Using Coast Guard radio operator's logs, Long concluded Earhart was perilously low on fuel because a headwind was much stronger than she had expected. One of her last radio calls said she had only a half hour of fuel left and couldn't see land. "We can follow her all the way across the Pacific," he said of the radio records. "She ran out of gas just when she said she was going to."

This is Jourdan's second search of the area; a 2002 mission was aborted because of technical problems. Another mission searched the same general area in 1999 but found nothing conclusive.

Jourdan said his new expedition, costing about US$1.5 million ($2.08 million), would use better sonar technology and more accurate information on where the plane may have crashed.

The shortage of oxygen and the still water means a metal aeroplane likely would not have completely corroded, he said.

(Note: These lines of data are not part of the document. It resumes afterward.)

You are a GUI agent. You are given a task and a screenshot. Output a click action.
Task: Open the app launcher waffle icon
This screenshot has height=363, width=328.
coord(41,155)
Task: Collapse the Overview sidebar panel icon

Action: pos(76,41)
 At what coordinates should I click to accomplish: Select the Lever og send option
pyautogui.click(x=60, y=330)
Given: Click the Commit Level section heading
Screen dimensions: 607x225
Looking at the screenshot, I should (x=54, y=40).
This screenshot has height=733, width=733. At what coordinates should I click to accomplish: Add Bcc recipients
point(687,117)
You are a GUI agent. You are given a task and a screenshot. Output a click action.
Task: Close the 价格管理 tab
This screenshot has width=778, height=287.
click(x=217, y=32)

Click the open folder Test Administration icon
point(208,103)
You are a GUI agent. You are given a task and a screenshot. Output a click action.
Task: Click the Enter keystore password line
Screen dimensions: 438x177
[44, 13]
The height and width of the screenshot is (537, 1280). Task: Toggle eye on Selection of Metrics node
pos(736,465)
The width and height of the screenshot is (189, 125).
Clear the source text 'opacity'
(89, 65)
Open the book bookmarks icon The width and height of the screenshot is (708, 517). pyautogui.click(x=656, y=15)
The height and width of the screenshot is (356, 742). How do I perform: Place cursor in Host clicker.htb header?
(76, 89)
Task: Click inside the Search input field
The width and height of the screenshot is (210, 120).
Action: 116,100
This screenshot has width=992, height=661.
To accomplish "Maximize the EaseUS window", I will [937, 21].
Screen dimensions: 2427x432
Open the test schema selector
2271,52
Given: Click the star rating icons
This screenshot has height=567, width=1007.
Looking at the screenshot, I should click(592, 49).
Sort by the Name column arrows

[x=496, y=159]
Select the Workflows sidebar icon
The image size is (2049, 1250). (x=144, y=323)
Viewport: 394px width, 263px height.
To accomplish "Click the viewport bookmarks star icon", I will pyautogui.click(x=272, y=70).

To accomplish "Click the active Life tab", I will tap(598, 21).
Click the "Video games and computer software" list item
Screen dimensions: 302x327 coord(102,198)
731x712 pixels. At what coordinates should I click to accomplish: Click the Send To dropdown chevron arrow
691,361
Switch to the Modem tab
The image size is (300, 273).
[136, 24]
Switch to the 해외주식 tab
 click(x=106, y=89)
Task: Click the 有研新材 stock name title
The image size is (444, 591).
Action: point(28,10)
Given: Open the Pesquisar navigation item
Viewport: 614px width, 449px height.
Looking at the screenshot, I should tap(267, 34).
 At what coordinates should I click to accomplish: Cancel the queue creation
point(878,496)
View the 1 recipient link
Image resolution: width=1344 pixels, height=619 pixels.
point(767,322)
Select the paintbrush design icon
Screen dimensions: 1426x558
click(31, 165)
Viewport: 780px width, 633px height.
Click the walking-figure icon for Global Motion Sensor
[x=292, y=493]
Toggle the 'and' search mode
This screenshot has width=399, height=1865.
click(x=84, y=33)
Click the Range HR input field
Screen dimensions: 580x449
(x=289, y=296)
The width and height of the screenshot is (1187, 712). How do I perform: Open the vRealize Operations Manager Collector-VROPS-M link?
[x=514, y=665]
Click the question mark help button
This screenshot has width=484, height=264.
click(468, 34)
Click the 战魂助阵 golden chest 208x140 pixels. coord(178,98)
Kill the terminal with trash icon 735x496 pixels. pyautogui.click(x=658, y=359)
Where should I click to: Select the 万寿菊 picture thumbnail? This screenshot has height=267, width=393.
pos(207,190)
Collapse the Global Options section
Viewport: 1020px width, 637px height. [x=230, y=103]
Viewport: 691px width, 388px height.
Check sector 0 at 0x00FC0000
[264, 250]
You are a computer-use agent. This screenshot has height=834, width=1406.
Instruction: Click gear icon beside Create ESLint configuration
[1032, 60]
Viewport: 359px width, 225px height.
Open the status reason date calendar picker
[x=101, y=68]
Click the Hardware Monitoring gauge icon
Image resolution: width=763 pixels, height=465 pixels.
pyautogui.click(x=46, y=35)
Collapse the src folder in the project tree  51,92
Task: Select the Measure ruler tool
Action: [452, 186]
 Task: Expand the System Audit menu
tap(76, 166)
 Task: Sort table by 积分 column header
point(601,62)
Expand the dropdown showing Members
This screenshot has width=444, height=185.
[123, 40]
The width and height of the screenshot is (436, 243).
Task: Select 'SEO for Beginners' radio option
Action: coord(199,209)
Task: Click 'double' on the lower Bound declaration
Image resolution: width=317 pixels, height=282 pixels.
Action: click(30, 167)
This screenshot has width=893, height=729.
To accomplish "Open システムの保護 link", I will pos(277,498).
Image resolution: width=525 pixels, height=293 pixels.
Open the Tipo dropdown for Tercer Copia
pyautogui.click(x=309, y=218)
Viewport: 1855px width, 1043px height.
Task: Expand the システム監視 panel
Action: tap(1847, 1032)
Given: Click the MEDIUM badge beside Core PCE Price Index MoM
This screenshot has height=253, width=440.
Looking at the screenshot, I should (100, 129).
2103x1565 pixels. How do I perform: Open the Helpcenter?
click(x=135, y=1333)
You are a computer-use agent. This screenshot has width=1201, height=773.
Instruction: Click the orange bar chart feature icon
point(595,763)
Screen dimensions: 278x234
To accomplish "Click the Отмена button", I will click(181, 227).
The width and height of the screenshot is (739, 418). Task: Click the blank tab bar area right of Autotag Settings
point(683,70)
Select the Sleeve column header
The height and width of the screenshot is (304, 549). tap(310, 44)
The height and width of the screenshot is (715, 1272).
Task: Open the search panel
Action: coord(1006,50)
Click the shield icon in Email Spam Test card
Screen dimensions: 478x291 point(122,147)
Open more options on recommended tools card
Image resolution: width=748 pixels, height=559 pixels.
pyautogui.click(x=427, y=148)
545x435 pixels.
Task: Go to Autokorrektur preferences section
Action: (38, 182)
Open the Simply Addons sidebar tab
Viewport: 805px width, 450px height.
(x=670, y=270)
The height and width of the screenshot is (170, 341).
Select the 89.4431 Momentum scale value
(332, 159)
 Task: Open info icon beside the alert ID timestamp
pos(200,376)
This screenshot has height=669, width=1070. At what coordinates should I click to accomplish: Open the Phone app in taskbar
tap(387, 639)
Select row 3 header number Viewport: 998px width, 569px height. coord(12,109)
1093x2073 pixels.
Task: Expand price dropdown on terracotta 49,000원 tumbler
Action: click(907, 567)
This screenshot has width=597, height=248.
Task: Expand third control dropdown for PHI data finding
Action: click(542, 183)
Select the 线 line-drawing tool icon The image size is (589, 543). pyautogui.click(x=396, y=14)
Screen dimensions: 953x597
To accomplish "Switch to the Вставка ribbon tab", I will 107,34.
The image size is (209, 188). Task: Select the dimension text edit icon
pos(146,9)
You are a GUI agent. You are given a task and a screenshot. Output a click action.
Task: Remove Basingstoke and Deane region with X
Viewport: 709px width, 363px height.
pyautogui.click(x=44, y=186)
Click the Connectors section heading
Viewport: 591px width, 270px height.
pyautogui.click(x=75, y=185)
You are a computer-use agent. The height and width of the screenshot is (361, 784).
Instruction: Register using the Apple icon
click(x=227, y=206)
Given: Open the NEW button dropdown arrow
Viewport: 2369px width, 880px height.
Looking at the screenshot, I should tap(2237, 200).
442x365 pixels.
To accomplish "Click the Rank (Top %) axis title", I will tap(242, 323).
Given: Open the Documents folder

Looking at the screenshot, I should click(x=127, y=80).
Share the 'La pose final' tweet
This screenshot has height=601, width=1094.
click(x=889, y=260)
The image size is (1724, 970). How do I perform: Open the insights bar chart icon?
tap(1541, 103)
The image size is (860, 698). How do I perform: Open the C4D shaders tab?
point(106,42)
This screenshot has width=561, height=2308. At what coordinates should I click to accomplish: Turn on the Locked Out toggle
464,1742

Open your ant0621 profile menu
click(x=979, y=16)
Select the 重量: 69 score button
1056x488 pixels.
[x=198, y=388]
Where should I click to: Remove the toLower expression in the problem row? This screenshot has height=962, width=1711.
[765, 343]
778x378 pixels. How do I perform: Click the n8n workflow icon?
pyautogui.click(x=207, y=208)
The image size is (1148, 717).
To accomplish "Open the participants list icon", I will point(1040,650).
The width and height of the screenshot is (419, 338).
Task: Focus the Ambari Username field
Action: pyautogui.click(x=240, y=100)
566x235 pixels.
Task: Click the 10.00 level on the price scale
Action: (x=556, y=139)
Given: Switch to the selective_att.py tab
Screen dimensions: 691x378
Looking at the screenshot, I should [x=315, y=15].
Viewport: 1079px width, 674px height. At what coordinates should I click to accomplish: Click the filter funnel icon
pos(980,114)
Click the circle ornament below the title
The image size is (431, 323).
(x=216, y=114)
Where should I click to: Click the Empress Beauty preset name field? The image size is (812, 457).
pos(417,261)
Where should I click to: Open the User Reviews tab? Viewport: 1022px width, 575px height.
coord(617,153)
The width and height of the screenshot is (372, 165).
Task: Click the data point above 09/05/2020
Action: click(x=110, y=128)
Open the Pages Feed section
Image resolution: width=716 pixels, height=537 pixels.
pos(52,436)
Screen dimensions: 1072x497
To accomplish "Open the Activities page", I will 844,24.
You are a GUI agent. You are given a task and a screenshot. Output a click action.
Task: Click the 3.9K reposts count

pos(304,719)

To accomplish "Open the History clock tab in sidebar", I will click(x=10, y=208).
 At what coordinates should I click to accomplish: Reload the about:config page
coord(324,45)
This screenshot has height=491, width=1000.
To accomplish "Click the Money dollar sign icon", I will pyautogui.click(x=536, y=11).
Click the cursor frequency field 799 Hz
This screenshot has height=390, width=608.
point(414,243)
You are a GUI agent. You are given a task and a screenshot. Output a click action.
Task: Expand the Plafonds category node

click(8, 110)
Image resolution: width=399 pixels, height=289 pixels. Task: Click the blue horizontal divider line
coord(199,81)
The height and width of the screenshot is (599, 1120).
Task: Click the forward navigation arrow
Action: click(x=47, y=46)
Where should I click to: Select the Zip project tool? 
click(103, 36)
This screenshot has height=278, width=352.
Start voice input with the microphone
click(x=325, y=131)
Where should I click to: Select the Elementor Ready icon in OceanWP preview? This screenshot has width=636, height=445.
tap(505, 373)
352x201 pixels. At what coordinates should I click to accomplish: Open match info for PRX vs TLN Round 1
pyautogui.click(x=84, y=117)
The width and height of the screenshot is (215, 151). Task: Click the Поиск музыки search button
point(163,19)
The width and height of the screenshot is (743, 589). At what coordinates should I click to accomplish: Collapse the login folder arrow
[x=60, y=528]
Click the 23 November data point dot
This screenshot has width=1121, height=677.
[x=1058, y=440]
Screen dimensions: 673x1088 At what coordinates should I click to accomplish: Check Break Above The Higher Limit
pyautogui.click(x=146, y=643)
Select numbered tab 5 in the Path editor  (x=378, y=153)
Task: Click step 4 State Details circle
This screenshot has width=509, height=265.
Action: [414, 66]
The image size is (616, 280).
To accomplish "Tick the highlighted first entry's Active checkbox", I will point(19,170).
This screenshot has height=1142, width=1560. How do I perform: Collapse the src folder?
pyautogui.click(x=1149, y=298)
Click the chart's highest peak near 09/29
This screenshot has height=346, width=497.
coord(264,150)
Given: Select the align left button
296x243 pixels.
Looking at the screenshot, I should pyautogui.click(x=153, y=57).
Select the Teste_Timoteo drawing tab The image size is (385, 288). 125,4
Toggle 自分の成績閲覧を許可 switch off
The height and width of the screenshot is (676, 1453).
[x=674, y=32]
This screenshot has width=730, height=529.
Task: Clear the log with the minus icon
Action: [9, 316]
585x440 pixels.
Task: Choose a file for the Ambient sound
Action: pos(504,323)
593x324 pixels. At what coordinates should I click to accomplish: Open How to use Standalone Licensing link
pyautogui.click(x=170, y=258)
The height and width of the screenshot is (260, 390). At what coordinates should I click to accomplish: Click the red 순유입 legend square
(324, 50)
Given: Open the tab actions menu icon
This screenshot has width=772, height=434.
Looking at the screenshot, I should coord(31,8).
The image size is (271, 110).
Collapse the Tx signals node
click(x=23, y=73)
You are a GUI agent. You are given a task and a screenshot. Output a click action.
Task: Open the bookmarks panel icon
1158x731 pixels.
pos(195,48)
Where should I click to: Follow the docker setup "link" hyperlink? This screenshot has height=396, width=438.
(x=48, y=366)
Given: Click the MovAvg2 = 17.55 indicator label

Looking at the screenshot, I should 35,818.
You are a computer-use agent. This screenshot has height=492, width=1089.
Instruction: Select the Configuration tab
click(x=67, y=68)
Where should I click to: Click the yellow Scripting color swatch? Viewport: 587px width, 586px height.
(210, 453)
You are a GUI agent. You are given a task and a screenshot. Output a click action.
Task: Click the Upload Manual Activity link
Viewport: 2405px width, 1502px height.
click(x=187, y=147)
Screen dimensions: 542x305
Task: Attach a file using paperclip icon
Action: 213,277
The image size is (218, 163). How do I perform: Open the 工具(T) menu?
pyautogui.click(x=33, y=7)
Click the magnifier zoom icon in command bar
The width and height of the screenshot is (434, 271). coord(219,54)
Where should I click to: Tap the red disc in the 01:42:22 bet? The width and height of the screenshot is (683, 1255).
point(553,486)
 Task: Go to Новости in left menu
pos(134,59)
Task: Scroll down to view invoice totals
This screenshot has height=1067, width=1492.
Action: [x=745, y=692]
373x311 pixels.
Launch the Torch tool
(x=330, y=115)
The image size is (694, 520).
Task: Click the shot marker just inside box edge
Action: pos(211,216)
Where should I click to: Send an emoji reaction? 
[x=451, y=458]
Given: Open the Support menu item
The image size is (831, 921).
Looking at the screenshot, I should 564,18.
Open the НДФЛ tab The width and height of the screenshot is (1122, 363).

Any human remains would have long vanished, but Jourdan hopes to find clues such as Earhart's jewellery in the pilot's seat, or perhaps even her leather jacket. "That would be eerie," he said.

If he finds the plane, Nauticos would plan another mission to raise it. Then it would become the centrepiece of a travelling exhibition on Earhart's life.

Earhart's stepson, George Putnam, was 16 when her plane disappeared. Now 83 and living in Florida, he said he supported the mission partly because it could end the wild speculation about what happened to her. He doesn't mind if Nauticos salvages the plane.

To Long, it could be his last chance to solve one of the 20th Century's biggest mysteries.

"We need the true story of what happened," he said. "The history we read needs to be correct."

Amelia Earhart

American pilot who, in 1932, became the first woman - and second person - to fly solo across the Atlantic, on the fifth anniversary of Charles Lindbergh's feat. She flew a Lockheed Vega from Harbor Grace, Newfoundland, to Londonderry, Ireland.

Disappeared crossing the Pacific Ocean with navigator Fred Noonan in 1937 on an around-the-world flight.